Cinebiografia de Claudinho e Buchecha pode até seguir uma receita básica, mas é uma grande homenagem à essa incrível dupla da música brasileira que não deve nada para cinebiografias americanas.

O Fórum Nerd foi convidado a conferir o filme em uma cabine de imprensa á convite da Manequim Filmes.

“Nosso Sonho” é uma cinebiografia de “Claudinho e Buchecha”, dupla de maior sucesso do funk melody nacional de todos os tempos e ícone máximo do gênero na música brasileira. A história de uma amizade que se transforma em força de superação e conquista. Um filme que mostra como o ritmo e a poesia da periferia conquistaram o Brasil. Uma história real repleta de fantasia. Um musical, emocionante e divertido, feito de drama e tragédias, mas também de humor, surpresas e redenção.

Nunca estive muito por dentro do mundo da música. É claro, sempre gostei de ouvir músicas desde pequeno, mas não me preocupava em saber quem eram os cantores ou compositores dessas músicas, sendo algo que nunca realmente despertou o meu interesse, diferentemente do cinema que eu sempre busquei saber quem eram os atores, diretores e equipe técnica por trás dos filmes e séries que via.

Portanto, nunca fui familiarizado com a história ou até mesmo músicas de Claudinho e Buchecha. Obviamente conhecia a dupla por nome e tinha ouvido algumas de suas músicas mais populares, já que eles eram a maior febre no Brasil nos anos 90 e começo dos anos 2000 (época em que eu nasci), e é inegável que eles tinham um talento nato para compor e performar músicas que eram contagiantes e sim muito boas.

Chegou o momento então da dupla (que acabou muito cedo por conta da morte trágica de Claudinho em um acidente de carro em 2002) ganhar uma cinebiografia comandada por Eduardo Albergaria (Happy Hour: Verdades e Consequências, Paysandú - 100 anos de payxão). E mesmo estando bem farto de cinebiografias de cantores ou grupos musicais e não ter nenhuma conexão emocional com a dupla, afirmo com um sorriso no rosto que “Nosso Sonho” foi uma grata surpresa do ano.

A primeira coisa que vale destacar é a qualidade da produção do filme, que tem um bom investimento e uma direção bem sólida de Albergaria. A fotografia é bem básica mas eleva o nível quando eles vão se apresentar em shows ou bailes funks, utilizando luzes diferentes que deixam a estética bem mais aprazível. Esse é um filme que prova como o cinema nacional tem muita qualidade sim quando tem o investimento certo e paixão envolvida, e entrega produções que não devem nada para filmes estrangeiros.

[Objetivo A]: Reproduza fielmente o trecho da resenha sobre o filme Nosso Sonho que vai de "O Fórum Nerd" até "surpresas e redenção.".
[Objetivo B]: Dê continuidade à resenha sobre o filme Nosso Sonho a partir do ponto em que ela se encerra.
A listagem não guarda relação alguma com a resenha sobre o filme Nosso Sonho.

[Dados fornecidos]:
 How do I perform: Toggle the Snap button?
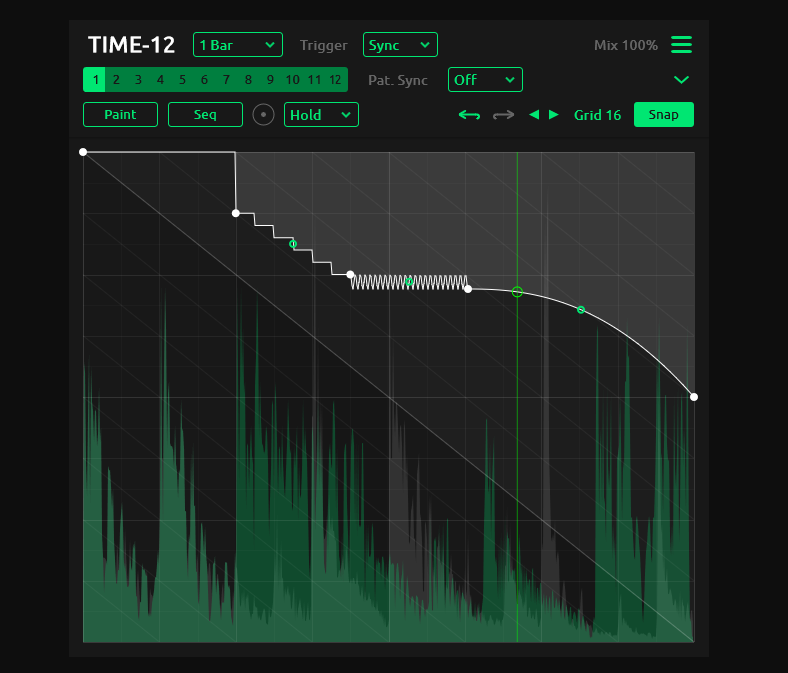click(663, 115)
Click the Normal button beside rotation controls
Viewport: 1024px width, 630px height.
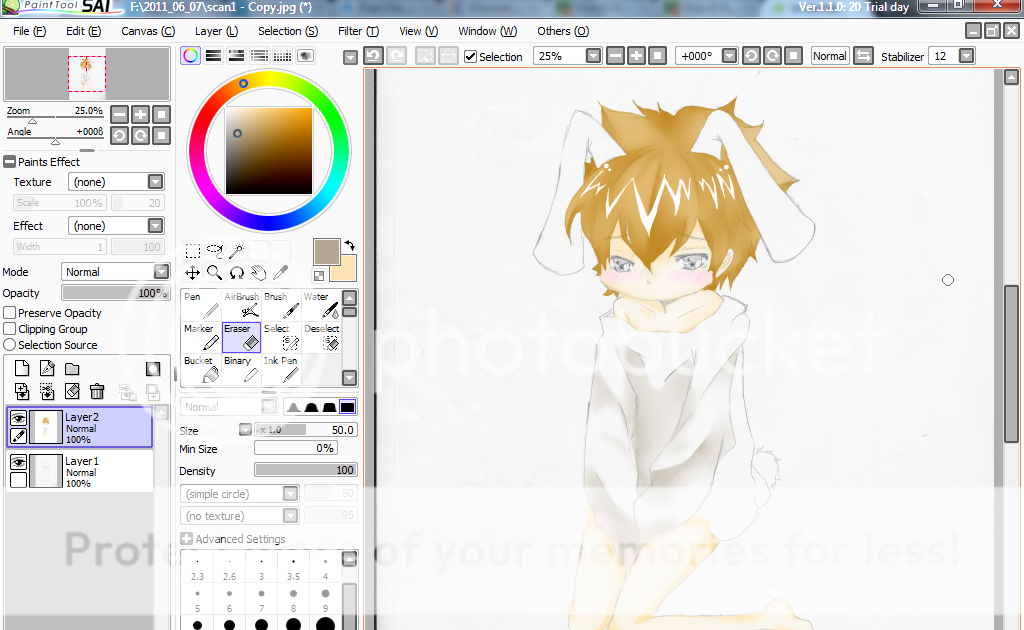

[Resposta redigida A]:
O Fórum Nerd foi convidado a conferir o filme em uma cabine de imprensa á convite da Manequim Filmes.

“Nosso Sonho” é uma cinebiografia de “Claudinho e Buchecha”, dupla de maior sucesso do funk melody nacional de todos os tempos e ícone máximo do gênero na música brasileira. A história de uma amizade que se transforma em força de superação e conquista. Um filme que mostra como o ritmo e a poesia da periferia conquistaram o Brasil. Uma história real repleta de fantasia. Um musical, emocionante e divertido, feito de drama e tragédias, mas também de humor, surpresas e redenção.

[Resposta redigida B]:
O filme segue a “receita de bolo” de quase toda cinebiografia no planeta mostrando desde a infância complicada do artista, o descobrimento do talento, ascensão, dificuldades no meio da carreira e um final triste mas feliz ao mesmo tempo. Mesmo não sendo necessariamente um grande defeito essa falta de ambição joga contra o filme, que não se esforça para criar algo único ou sair da casinha.

Porém o que vende mesmo o filme é a dupla principal interpretada magistralmente pelos atores Juan Paiva (M-8: Quando a Morte Socorre a Vida, Totalmente Demais) e Lucas Penteado (Barba, Cabelo e Bigode). Os dois tem uma química assustadora e um carisma sem fim, entregando duas interpretações dosadas de humor e drama. São dois achados e eu realmente espero que eles consigam mais papéis e tenham carreiras brilhantes no rumo da atuação.

O elenco de apoio é composto de nomes não conhecidos, com exceção de Nando Cunha (Salve Jorge, O Novelo), que interpreta (muito bem por sinal) o complicado e abusivo pai de Buchecha. Esse personagem é o que tem destaque tirando a dupla principal, e todo o arco dramático gerado por ele funciona de forma orgânica, embora eu não sei se o seu desfecho tenha sido totalmente merecido.

A trilha sonora original do filme é bem inexpressiva, e realmente só se escora nos momentos onde eles colocam as músicas de Claudinho e Buchecha na apresentação dos shows. Inclusive é muito maneiro ver todo o processo deles em desenvolver as músicas e conciliar com a vida e trabalho.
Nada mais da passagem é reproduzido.